▶ _Task goal_
Report how many lines in the data below contain the string "height", matching case exactly. Give only the number.

▶ _Provided data_

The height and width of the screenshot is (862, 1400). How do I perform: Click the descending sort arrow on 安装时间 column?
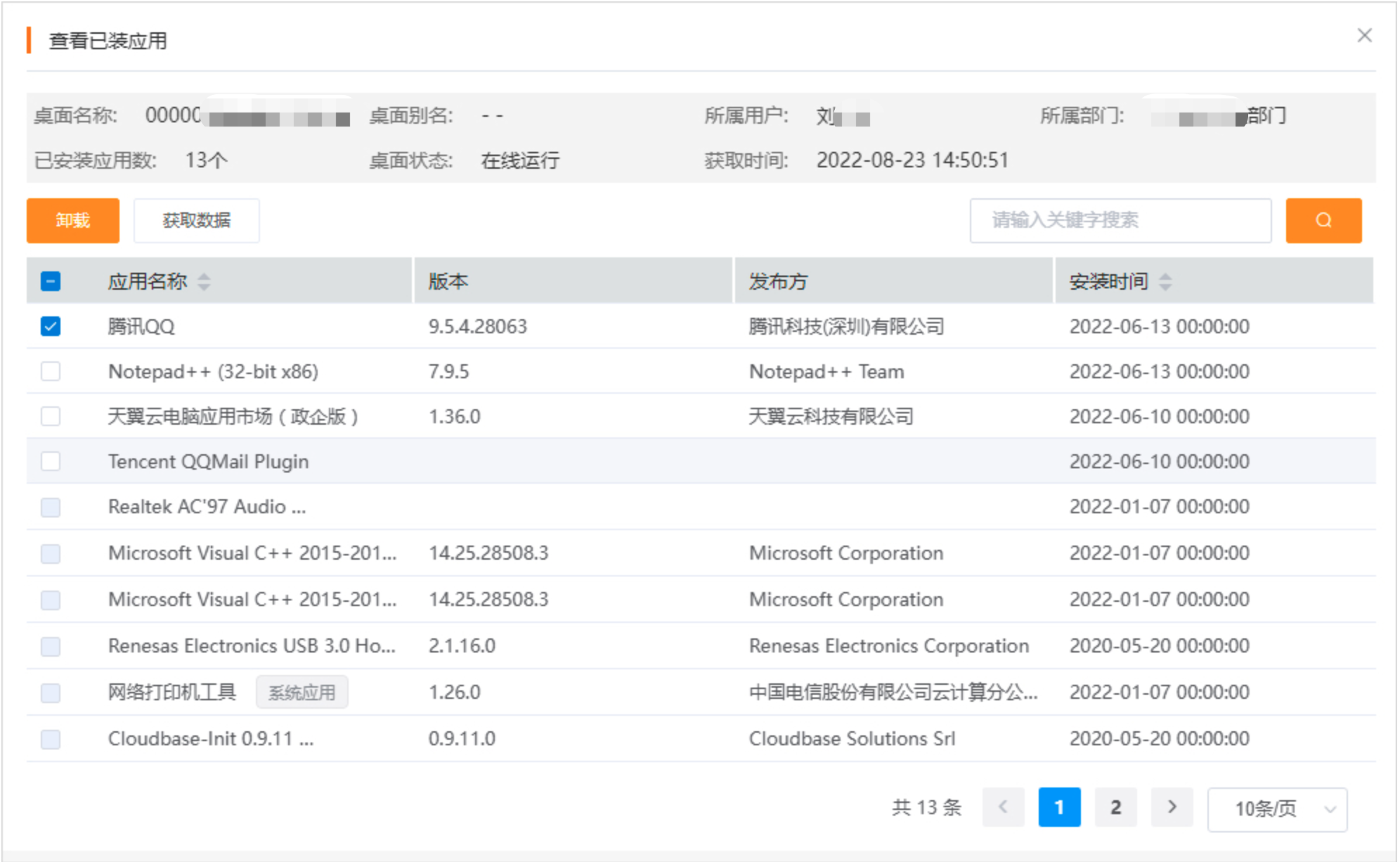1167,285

* * *

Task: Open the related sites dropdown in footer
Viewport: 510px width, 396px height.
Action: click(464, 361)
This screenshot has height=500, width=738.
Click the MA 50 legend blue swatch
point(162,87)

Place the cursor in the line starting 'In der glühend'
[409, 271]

...

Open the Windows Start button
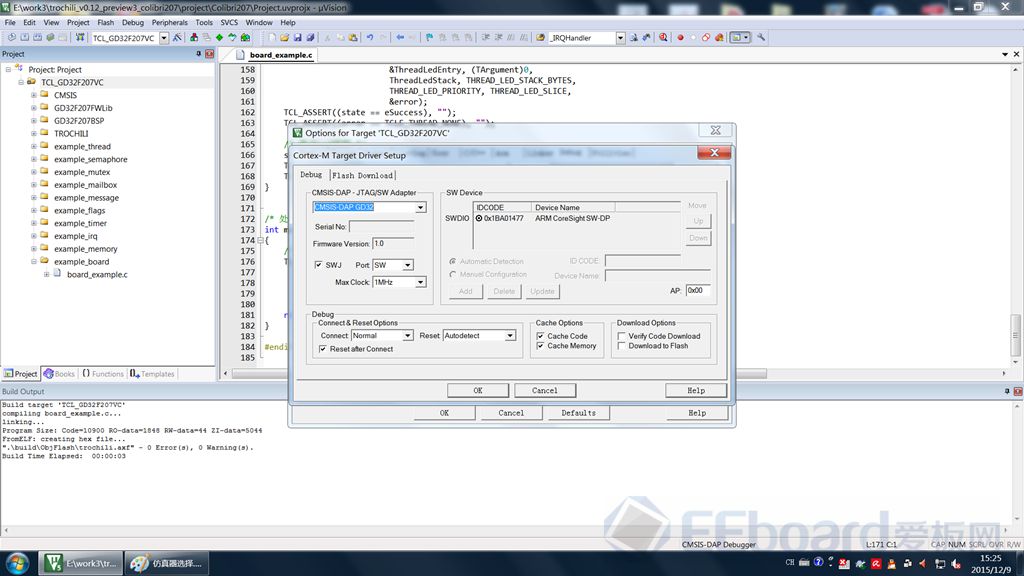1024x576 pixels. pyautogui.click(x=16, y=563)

▶ _Written reply_
3